Bare Embedding

kashgari.embeddings.BareEmbedding(task: str = None,
                                  sequence_length: Union[int, str] = 'auto',
                                  embedding_size: int = 100,
                                  processor: Optional[BaseProcessor] = None)

BareEmbedding is a random init tf.keras.layers.Embedding layer for text sequence embedding, which is the defualt embedding class for kashgari models.

Arguments

  • task: kashgari.CLASSIFICATION kashgari.LABELING. Downstream task type, If you only need to feature extraction, just set it as kashgari.CLASSIFICATION.
  • sequence_length: 'auto', 'variable' or integer. When using 'auto', use the 95% of corpus length as sequence length. When using 'variable', model input shape will set to None, which can handle various length of input, it will use the length of max sequence in every batch for sequence length. If using an integer, let’s say 50, the input output sequence length will set to 50.
  • embedding_size: Dimension of the dense embedding.
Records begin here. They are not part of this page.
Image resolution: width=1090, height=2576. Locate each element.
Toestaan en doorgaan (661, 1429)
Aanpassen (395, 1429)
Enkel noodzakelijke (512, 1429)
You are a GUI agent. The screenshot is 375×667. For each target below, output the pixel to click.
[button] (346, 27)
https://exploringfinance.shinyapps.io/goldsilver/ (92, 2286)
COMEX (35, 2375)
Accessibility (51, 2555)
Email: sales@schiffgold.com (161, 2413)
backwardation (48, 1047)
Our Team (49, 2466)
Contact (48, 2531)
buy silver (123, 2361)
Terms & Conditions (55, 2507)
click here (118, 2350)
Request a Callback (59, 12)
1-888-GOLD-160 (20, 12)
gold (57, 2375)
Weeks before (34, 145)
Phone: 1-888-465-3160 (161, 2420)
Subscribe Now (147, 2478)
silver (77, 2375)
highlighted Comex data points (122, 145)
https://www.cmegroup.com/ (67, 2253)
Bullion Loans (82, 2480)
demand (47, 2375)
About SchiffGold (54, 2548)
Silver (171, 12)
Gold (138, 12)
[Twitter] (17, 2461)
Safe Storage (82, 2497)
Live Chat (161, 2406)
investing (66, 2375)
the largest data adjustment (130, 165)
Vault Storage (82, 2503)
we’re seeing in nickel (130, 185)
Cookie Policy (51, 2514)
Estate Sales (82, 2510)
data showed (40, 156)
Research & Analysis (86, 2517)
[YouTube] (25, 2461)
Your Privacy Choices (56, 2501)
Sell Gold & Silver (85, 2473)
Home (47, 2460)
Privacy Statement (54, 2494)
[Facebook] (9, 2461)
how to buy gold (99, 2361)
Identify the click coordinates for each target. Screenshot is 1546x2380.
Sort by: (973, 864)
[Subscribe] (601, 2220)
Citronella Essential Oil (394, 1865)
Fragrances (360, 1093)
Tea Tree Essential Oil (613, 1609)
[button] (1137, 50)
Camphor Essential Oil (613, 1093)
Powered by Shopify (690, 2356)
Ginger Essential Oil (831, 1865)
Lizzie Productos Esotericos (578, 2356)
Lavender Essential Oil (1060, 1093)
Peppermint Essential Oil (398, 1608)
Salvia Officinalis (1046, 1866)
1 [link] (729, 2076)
Here is the sample how to use embedding class. The key difference here is that must call analyze_corpus function before using the embed function. This is because the embedding layer is not pre-trained and do not contain any word-list. We need to build word-list from the corpus.

import kashgari
from kashgari.embeddings import BareEmbedding

embedding = BareEmbedding(task=kashgari.CLASSIFICATION,
                          sequence_length=100,
                          embedding_size=100)

embedding.analyze_corpus(x_data, y_data)

embed_tensor = embedding.embed_one(['语', '言', '模', '型'])